By early May production had increased to 300 carcasses a day. The complex at the time of its opening featured 3 freezing chambers, each capable of holding 600 carcasses. The storerooms could accommodate 16,000 carcasses, which by 1897 had been increased to 24,000 carcasses.
By 1905 40 to 50 people were being employed at the works.

In 1931 a new slaughter board was installed in the complex.

In the 1947 to 1948 season the slaughterhouse changed over from solo butchering to the chain system of slaughtering livestock. Whereas previously one man took responsibility for butchering an animal from start to finish, with the chain system one man was limited to undertaking one task.

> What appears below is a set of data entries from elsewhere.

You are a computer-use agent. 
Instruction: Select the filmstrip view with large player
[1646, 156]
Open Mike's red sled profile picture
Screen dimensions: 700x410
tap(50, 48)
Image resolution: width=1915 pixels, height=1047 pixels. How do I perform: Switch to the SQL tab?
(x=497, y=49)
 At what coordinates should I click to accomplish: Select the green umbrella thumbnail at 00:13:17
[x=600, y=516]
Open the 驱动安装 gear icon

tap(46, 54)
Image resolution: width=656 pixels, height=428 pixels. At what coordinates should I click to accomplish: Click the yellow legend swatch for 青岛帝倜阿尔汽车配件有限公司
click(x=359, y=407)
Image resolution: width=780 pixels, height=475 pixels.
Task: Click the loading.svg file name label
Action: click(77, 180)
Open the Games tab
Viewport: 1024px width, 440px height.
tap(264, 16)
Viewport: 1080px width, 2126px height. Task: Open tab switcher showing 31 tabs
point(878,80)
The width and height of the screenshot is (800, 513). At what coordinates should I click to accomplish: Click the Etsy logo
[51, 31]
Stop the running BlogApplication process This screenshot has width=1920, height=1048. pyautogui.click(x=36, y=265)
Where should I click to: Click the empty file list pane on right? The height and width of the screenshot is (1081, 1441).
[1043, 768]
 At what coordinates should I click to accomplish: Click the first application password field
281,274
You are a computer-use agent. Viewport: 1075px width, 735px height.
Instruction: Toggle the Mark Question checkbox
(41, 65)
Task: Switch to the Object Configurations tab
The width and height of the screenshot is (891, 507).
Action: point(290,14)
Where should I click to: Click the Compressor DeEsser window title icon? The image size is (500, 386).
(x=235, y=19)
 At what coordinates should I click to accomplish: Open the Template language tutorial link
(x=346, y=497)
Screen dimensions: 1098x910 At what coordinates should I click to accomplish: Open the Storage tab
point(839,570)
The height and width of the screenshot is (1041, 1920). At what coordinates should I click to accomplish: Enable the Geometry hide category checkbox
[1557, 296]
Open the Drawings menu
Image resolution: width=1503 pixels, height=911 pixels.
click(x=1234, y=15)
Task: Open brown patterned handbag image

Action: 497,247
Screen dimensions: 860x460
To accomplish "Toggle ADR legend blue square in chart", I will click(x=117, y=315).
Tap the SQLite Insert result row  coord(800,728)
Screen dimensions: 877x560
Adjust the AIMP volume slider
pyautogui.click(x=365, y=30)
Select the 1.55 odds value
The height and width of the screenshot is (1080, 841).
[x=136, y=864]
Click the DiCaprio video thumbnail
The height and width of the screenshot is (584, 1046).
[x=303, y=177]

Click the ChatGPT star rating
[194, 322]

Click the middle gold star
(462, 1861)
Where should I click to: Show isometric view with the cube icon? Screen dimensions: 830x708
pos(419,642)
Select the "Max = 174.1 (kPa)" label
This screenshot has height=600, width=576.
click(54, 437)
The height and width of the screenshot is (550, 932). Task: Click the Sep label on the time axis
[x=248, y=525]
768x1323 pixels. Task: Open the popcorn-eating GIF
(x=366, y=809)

Compared with the previous system where the workers were permanent residents of the town the chain system lead to increasing numbers of seasonal workers who lived in the town only during the killing season.

In 1982 a methane plant was installed which allowed the complex to supply more of its power demand.

After a series of takeovers the Mataura works came under the ownership of Alliance Group Limited in 1989. The works currently undertakes the processing of lamb, sheep, cattle and bobby calves.

Due to intensive development and expansion throughout its history, the plant extends for some distance along the bank of the river, sandwiched between it and State Highway 1.

===Fibreboard manufacturing===
In 1997 Rayonier NZ limited opened on a greenfield site a medium-density fibreboard (MDF) manufacturing plant at Brydone, 8 kilometres south of Mataura. The facility was subsequently purchased by Dongwha in 2005. Renamed as the Patinna mill it specializes in thin and high density fibreboard products with 90% of its output exported. The mill was acquired by Japanese company Daiken in 2018.

==Notable people==
- Justin Marshall – rugby union player and commentator
- Jimmy Cowan – rugby union player
- Lois Muir – netball and basketball player, and netball coach

==Cardigan Bay==
Mataura is the birthplace of Cardigan Bay, the famous New Zealand pacer. Cardigan Bay was the first standardbred to win $1,000,000 in North America.